Peut-il y avoir des contrôles non – racistes ou justes?

Les contrôles de l’immigration sont racistes. Les premiers contrôles de l’après-guerre, contenus dans la loi sur l’immigration du Commonwealth de 1962 étaient dirigés contre la population noire. Mais ceux qui sont soumis aux contrôles migratoires ne sont pas tous noirs. La dernière décennie a vu l’émergence d’un racisme à l’encontre des immigrés de l’Europe de l’Est. Cette forme de racisme est souvent associée à un racisme anti-musulman qui fait que les contrôles en vigueur sont dirigés des Bosniaques aux Serbes, en passant par les Roms et les autres nationalités de l’ex empire russe. Tout cela n’a rien de nouveau. Les premiers contrôles migratoires qui figurent dans la loi sur les étrangers (Aliens Act) de 1905 furent imposés aux réfugiés- les Juifs fuyant la persécution en Europe de l’Est, ainsi que dans la Russie du Tsar. Les même contrôles furent encore imposés aux juifs qui essayaient de fuir les nazis. En bref, la première moitié du 20e siècle met en oeuvre les contrôles contre les juifs. La seconde moitié, ceux contre les noirs. Enfin la dernière décennie contrôle tout individu fuyant la guerre, la pauvreté et la destruction, et toute personne désirant rejoindre sa famille.

Aujourd’hui il existe un mouvement, fragmenté certes, contre ces contrôles de l’immigration – un mouvement qui défie les expulsions, un mouvement contre les centres de rétention, qui est solidaire des réfugiés. La force de ce mouvement réside dans le fait qu’il ait uni dans une même coalition libéraux et socialistes, réformistes qui ne s’opposent pas aux contrôles par principe et socialistes qui s’opposent à toute forme de contrôle et qui défendent le fait que personne n’est illégal. La plus grande faiblesse de ce mouvement est qu’au niveau des idées, ce sont les idées libérales qui sont dominantes. La plupart de ceux qui sont critiques à l’égard des contrôles pensent en effet que ceux-ci peuvent être « assainis » d’une manière ou d’une autre, rendus justes, non-racistes.

Même les socialistes hésitent parfois à porter cette revendication de l’abolition de tout contrôle de l’immigration et à en tirer logiquement les conséquences, de peur de perdre de potentiels alliés contre les abus qui en découlent.

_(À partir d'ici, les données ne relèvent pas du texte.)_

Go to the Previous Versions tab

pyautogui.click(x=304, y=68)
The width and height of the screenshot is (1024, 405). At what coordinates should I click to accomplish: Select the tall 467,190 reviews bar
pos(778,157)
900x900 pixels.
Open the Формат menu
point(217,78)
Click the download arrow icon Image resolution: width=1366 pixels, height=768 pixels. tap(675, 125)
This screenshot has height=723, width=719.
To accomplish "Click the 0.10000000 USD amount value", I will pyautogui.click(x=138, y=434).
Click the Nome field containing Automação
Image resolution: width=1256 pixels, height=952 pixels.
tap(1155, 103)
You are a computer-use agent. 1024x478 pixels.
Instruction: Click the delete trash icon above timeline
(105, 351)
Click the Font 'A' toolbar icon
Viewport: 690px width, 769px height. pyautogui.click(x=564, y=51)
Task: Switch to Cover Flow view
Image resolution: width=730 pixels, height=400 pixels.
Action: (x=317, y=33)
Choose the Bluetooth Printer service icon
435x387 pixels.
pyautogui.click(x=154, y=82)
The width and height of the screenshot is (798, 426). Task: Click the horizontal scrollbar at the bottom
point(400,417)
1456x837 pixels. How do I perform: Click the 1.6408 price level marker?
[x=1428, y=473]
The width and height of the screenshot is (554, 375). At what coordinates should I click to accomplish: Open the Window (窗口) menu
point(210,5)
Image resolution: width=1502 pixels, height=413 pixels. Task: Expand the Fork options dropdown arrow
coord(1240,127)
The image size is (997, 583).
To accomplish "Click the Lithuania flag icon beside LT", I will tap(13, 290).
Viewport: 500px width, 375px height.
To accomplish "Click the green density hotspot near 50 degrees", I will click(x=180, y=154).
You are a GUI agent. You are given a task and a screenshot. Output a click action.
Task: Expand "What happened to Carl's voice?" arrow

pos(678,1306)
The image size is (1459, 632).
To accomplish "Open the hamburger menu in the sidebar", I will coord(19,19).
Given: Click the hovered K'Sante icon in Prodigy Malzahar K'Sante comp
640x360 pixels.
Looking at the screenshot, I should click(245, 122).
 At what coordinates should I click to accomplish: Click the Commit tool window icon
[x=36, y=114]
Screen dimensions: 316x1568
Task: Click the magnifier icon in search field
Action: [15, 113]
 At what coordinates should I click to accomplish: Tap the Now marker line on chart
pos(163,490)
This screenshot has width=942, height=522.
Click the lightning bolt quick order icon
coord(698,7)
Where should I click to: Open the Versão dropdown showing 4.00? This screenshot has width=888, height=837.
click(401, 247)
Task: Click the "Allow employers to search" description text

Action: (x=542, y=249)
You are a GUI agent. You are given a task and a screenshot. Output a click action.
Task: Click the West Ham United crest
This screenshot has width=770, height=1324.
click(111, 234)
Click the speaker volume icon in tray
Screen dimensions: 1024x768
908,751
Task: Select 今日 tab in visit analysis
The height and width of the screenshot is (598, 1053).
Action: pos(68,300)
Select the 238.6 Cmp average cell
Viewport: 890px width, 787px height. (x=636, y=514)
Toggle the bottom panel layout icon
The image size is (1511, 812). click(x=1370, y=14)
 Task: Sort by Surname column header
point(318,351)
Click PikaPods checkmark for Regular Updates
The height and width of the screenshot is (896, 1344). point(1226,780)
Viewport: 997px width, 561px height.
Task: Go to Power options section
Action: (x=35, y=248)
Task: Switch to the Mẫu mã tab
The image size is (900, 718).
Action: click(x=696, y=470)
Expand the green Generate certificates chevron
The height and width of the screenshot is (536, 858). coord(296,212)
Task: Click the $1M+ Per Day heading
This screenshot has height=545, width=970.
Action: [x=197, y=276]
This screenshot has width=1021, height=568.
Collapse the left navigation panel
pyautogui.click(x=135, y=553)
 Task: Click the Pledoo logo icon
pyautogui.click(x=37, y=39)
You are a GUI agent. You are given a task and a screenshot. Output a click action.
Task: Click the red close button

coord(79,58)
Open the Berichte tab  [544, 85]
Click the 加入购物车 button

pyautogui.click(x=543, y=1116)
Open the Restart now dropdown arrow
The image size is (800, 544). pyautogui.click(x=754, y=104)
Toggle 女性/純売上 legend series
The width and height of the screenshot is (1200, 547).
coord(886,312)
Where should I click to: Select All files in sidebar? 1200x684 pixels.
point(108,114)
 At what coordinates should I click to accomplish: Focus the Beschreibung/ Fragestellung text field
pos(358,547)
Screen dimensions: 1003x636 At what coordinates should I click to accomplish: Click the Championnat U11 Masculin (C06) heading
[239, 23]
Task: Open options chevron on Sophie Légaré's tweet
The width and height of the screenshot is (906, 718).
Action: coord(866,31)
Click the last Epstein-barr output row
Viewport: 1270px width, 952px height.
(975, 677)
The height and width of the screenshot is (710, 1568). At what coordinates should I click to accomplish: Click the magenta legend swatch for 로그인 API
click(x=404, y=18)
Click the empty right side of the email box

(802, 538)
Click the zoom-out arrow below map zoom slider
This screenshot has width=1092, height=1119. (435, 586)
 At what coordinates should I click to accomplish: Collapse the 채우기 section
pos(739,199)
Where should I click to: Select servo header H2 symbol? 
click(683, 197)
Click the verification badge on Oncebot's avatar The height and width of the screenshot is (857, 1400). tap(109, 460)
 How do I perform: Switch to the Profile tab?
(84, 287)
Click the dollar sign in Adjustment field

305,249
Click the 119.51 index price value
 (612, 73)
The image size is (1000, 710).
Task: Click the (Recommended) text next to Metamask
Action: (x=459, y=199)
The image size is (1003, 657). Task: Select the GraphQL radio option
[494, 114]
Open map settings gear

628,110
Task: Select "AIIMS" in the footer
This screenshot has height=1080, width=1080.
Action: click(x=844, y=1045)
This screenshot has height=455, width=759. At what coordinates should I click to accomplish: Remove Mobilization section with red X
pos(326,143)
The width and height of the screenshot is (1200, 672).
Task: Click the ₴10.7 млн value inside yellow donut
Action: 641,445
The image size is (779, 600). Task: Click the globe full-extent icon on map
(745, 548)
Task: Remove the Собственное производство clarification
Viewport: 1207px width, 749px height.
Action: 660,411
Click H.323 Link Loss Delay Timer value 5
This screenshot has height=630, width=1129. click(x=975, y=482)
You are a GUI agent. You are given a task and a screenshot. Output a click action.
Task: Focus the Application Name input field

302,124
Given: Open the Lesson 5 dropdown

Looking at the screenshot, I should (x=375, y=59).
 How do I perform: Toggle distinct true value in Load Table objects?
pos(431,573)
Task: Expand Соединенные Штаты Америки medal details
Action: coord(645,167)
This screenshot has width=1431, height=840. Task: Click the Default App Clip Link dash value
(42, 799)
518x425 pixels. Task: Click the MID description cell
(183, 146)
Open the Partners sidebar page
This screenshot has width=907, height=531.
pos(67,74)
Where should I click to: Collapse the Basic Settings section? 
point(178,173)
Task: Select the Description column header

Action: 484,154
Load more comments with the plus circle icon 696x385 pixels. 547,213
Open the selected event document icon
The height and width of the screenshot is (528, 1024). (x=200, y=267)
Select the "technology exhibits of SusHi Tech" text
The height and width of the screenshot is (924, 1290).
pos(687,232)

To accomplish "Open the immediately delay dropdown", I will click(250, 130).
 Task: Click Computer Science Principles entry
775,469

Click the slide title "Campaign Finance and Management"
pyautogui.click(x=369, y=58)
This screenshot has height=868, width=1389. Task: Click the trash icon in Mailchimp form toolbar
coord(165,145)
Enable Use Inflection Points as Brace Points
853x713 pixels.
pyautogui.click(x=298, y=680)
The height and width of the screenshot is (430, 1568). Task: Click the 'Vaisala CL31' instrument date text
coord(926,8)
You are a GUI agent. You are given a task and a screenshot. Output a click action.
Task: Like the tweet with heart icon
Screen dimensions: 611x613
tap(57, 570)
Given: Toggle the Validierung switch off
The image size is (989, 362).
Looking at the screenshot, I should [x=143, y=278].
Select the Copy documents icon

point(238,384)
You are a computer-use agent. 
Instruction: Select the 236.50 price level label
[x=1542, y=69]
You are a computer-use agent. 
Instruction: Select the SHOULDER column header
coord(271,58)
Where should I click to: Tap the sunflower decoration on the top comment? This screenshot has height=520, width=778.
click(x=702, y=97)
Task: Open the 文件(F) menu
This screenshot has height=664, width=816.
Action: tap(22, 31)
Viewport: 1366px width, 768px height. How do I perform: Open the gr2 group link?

La conséquence en est que l’argument contre ces contrôles n’est tout simplement pas mis en avant. Beaucoup de gens, peut-être la plupart des personnes raisonnables, lorsqu’on leur présente les arguments, admettent qu’en principe les contrôles de l’immigration sont injustes, mais pensent que se battre pour leur abolition est irréaliste. Les idées, ainsi que la lutte pour les défendre, comptent. Les mauvaises idées peuvent dans le meilleurs des cas conduire à la confusion et à une voie sans issue. Dans le pire des cas, elles engendrent une connivence avec le système en place. Notre position- une position qui n’admet pas que quiconque soit illégal, qui revendique un monde sans frontières- est celle-ci : les limitations, en matière d’immigration, ne seront jamais justes ou non-racistes, et ceci pour les raisons suivantes :

Premièrement les contrôles sont par nature racistes du fait qu’ils reposent sur le nationalisme le plus rudimentaire-à savoir que la Grande-Bretagne appartient aux britanniques. Deuxièmement, ils ne sont explicables que par le racisme. Leur imposition est une victoire pour les fascistes, les proto-fascistes et les organisations fascistes actuelles. Il est impossible d’imaginer comment des lois qui ont vu le jour grâce à de tels moyens, des lois accompagnées par les plus ignobles et racistes des imageries et hypothèses, pourraient jamais être ré-définies et rendues « justes ». Troisièmement, la revendication pour des contrôles « justes » ignore tout simplement les liens entre les contrôles de l’immigration et le droit à la protection sociale. Ces liens ont un caractère intrinsèquement injuste et raciste. Les contrôles ne peuvent jamais être « justes » pour ceux qui en dépendent et y sont soumis.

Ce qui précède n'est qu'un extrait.